TASK DIRECTIONS: Determine how many lines in the listing that follows include "ribbon". Answer only with that number.

EXCERPTED DATA:
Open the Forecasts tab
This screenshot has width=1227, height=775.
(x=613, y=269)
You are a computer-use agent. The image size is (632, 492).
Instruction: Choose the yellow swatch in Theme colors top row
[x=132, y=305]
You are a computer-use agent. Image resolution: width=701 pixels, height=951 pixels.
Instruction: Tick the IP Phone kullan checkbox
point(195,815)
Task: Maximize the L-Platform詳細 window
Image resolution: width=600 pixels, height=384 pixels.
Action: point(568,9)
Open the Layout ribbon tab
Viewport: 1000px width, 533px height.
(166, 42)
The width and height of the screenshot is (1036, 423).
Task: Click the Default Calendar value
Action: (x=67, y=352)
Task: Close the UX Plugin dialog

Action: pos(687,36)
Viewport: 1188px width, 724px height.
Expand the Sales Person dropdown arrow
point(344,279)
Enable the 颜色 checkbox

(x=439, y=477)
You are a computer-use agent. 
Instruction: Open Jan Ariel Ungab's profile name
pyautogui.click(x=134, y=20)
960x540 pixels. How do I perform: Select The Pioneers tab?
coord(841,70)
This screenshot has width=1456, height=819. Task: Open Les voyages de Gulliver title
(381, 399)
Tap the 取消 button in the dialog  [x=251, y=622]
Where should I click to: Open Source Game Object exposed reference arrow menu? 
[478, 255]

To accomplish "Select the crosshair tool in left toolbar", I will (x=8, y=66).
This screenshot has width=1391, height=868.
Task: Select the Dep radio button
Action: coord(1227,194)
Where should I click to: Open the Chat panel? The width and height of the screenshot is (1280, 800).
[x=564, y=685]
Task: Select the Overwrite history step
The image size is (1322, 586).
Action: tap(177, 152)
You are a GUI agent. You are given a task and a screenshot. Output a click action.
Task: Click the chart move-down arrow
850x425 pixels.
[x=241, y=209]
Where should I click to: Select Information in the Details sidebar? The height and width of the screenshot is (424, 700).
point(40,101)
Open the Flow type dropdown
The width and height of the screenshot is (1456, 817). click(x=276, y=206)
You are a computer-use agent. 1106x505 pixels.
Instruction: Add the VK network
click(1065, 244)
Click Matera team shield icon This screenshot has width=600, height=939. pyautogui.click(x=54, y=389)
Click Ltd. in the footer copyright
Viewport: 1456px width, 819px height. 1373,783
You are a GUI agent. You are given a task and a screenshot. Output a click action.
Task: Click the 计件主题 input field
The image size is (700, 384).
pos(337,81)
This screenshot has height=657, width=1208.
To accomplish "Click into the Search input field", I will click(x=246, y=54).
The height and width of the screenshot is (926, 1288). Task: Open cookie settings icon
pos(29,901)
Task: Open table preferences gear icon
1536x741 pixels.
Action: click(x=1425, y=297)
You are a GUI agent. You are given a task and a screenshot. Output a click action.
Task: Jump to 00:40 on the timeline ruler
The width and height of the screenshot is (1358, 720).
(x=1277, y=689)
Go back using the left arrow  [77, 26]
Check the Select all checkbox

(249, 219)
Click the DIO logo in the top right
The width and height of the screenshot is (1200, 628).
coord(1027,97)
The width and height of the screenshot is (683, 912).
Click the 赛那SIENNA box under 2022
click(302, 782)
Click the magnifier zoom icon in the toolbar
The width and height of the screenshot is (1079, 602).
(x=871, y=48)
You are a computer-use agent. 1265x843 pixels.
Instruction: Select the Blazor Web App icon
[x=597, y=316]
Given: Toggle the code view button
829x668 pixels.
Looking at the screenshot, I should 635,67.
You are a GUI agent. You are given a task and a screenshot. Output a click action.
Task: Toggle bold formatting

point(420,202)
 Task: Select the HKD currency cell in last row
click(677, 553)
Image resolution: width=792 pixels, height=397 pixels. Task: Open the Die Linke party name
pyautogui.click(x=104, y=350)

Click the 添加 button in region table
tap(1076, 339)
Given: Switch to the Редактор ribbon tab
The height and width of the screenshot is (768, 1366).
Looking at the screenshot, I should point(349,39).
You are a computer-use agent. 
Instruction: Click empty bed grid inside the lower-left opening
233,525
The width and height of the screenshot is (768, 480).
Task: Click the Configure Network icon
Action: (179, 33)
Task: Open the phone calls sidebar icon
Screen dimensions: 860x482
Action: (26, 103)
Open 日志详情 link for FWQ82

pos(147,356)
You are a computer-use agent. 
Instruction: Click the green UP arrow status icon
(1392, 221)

RESULT BELOW: 2